High-end scalpels get trashed, but also blood pressure cuffs, bed linens, pillows and patient gowns. Each requires energy to make, package, and ship, most of which still comes from fossil fuels – the main cause of global warming.
“These are all becoming single-use disposable,” said Sherman. “We’re dripping in waste.”
An influential national hospital accrediting body, the Joint Commission, backed down from a proposal to mandate facilities count their emissions after hospitals complained. For the time being, the commission will offer a voluntary certification in sustainable health care.
Sherman thinks a national mandate to lower emissions is the only way to cut down U.S. health care’s outsized carbon footprint. For now, however, there are only voluntary measures like the ones at UPMC.
“We didn’t advertise it. We just emailed it to people who we thought would,” Woods said. “And you know, within a week and a half, we had enough signatures to send it.”
The group also asked UPMC to establish a sustainability office to measure and then reduce its greenhouse gas footprint. Woods said she was surprised when UPMC agreed and then actually created the Center for Sustainability.
“It (the center) has names on the doors. It has employees,” Woods said. “They are calculating things. It’s unbelievable.”

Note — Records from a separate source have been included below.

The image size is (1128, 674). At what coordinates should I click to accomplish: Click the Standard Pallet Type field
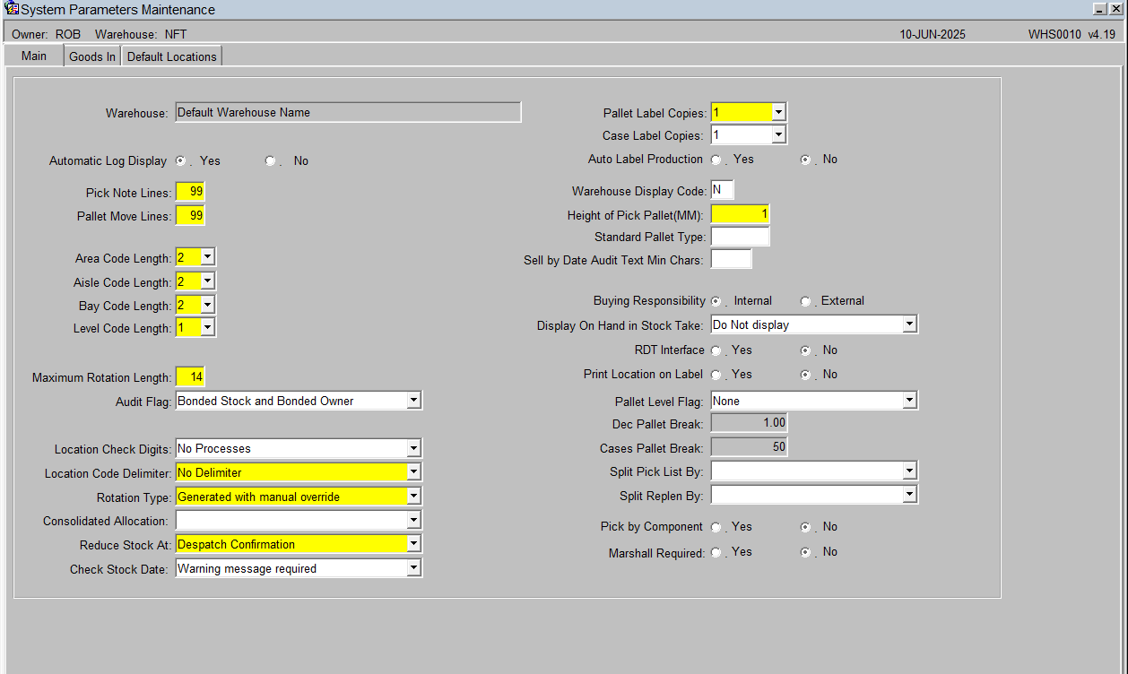click(x=740, y=237)
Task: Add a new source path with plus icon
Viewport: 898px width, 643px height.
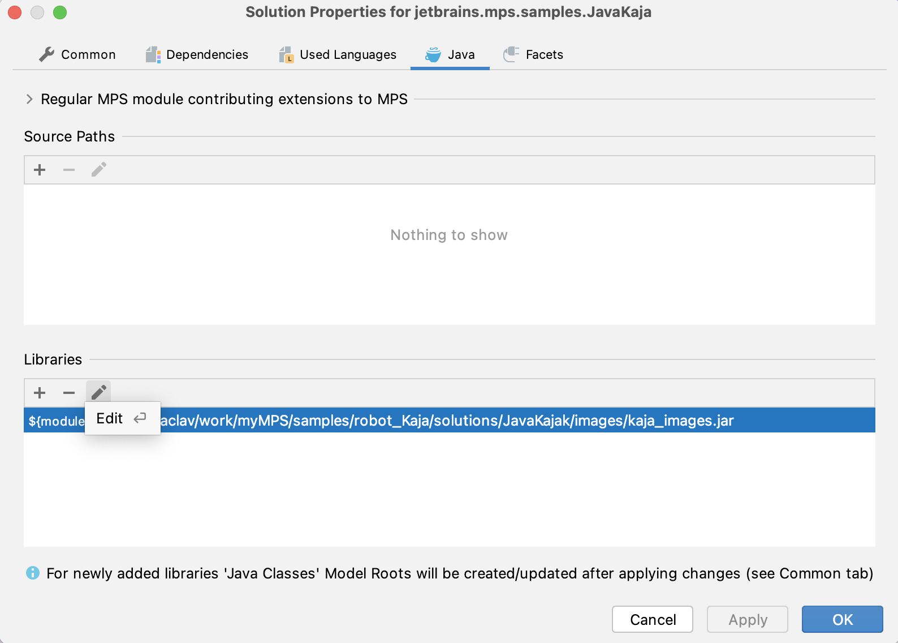Action: pyautogui.click(x=40, y=170)
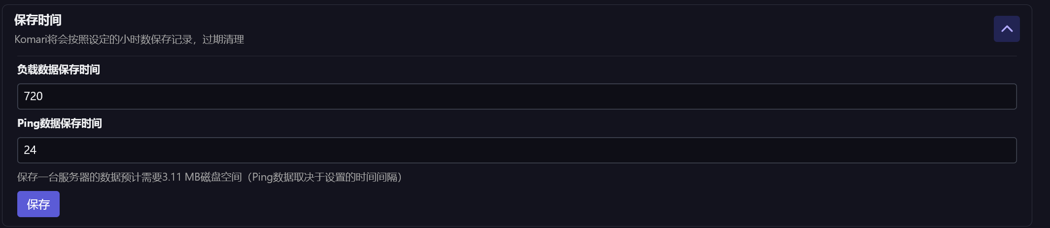Click the Komari description text under the heading
This screenshot has height=228, width=1050.
coord(129,39)
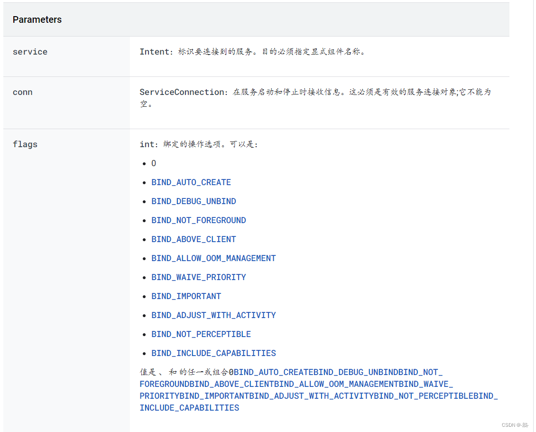Open the BIND_ALLOW_OOM_MANAGEMENT link
This screenshot has width=536, height=432.
coord(213,258)
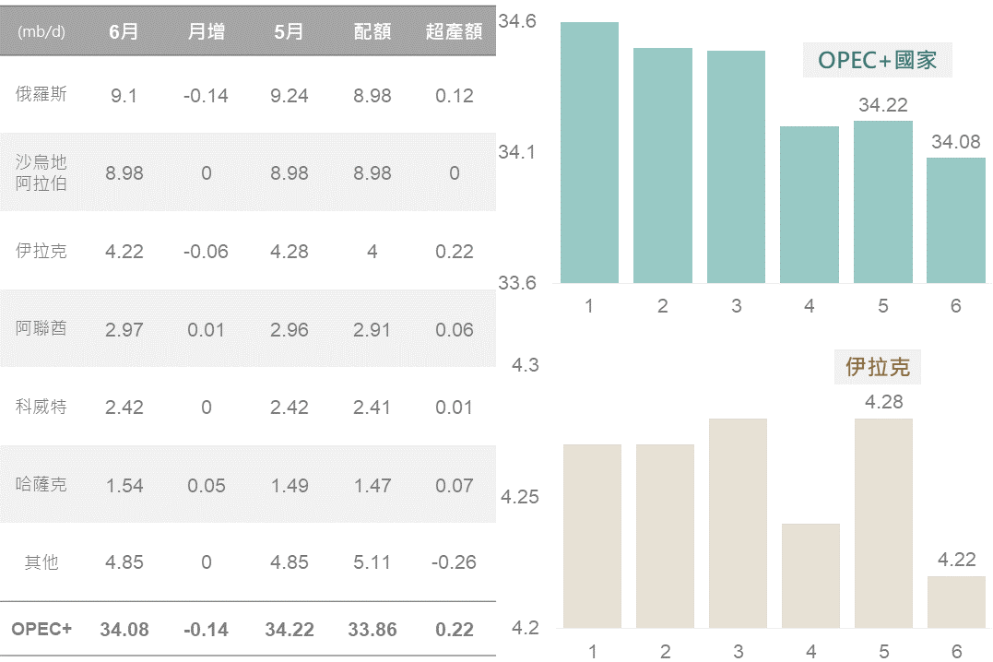Screen dimensions: 993x662
Task: Select the 超產額 column header
Action: pyautogui.click(x=454, y=31)
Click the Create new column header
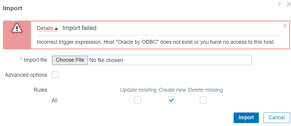Screen dimensions: 291x126 click(172, 90)
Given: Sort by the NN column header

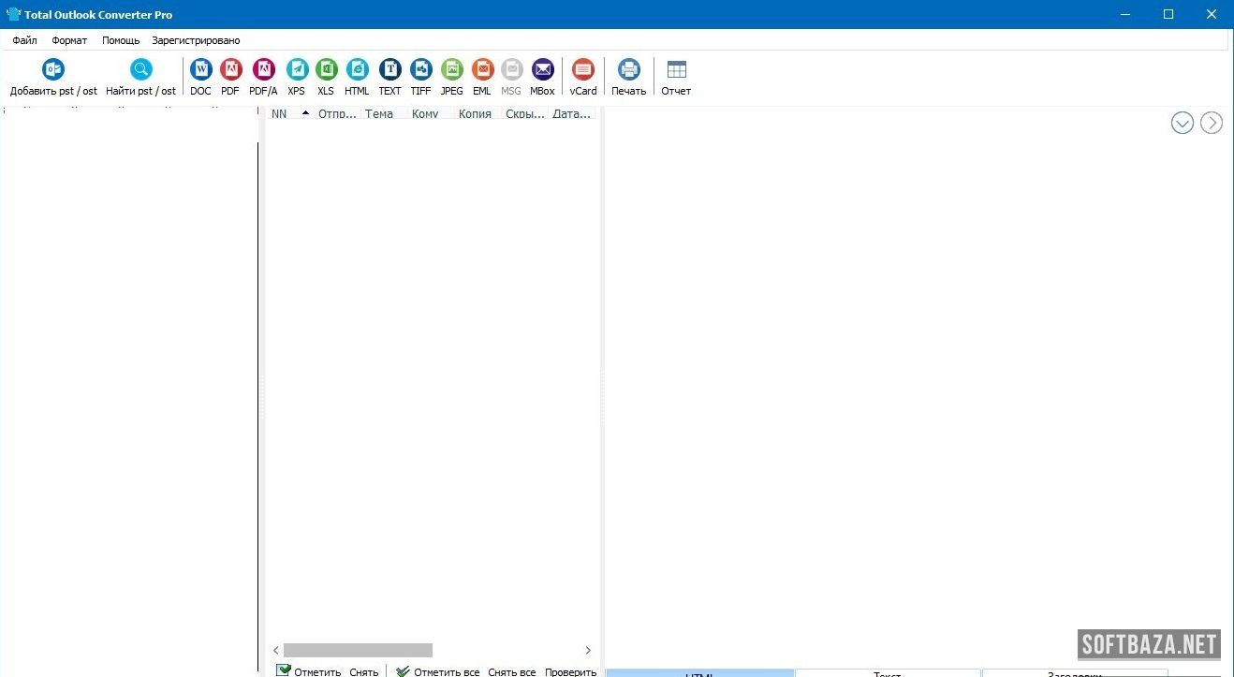Looking at the screenshot, I should (279, 114).
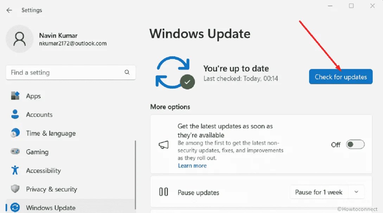This screenshot has width=383, height=213.
Task: Click the Check for updates button
Action: pos(340,77)
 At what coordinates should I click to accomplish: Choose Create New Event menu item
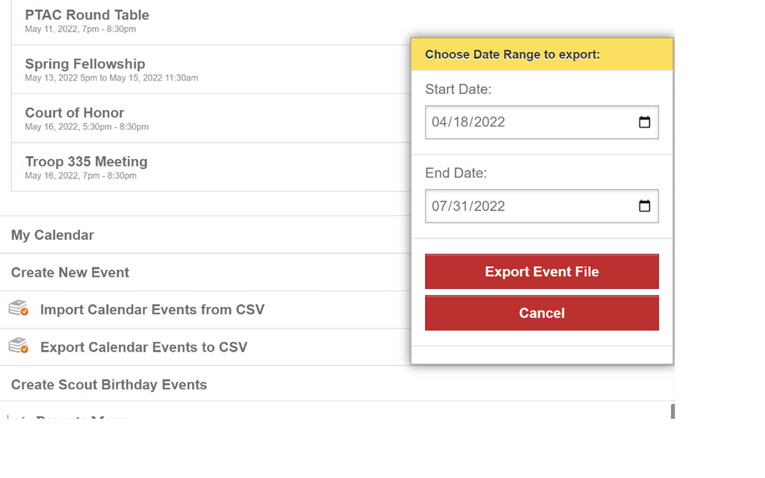point(70,273)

The office’s latest hire is an energy engineer who will help figure out how to lower UPMC’s energy use and source more of it from renewables. Others at the center will be tasked with measuring UPMC’s carbon footprint, with the ultimate goal of cutting it.
Dr. Michael Boninger, UPMC’s Chief Medical Sustainability Officer, helps lead the center. He says it’s gotten support from many inside the hospital system and even some of UPMC’s outside suppliers in its efforts to reduce waste.
“The response has been better than we thought because so many people are worried about this,” Boninger said. “It’s hard to live through a summer where there’s fires in Hawaii and floods all over the place…without everybody’s awareness being raised. And I think people look internally, and they say, ‘What am I doing? What can I do?’” Boninger said.
Woods said the momentum to push for climate action has gained quickly among her peers.
“You don’t find doctors very often volunteering their time for a cause consistently, persistently, meeting after meeting. Showing up with new ideas, and then another person who’s interested (comes) and then another,” Woods said. “Everybody cares.”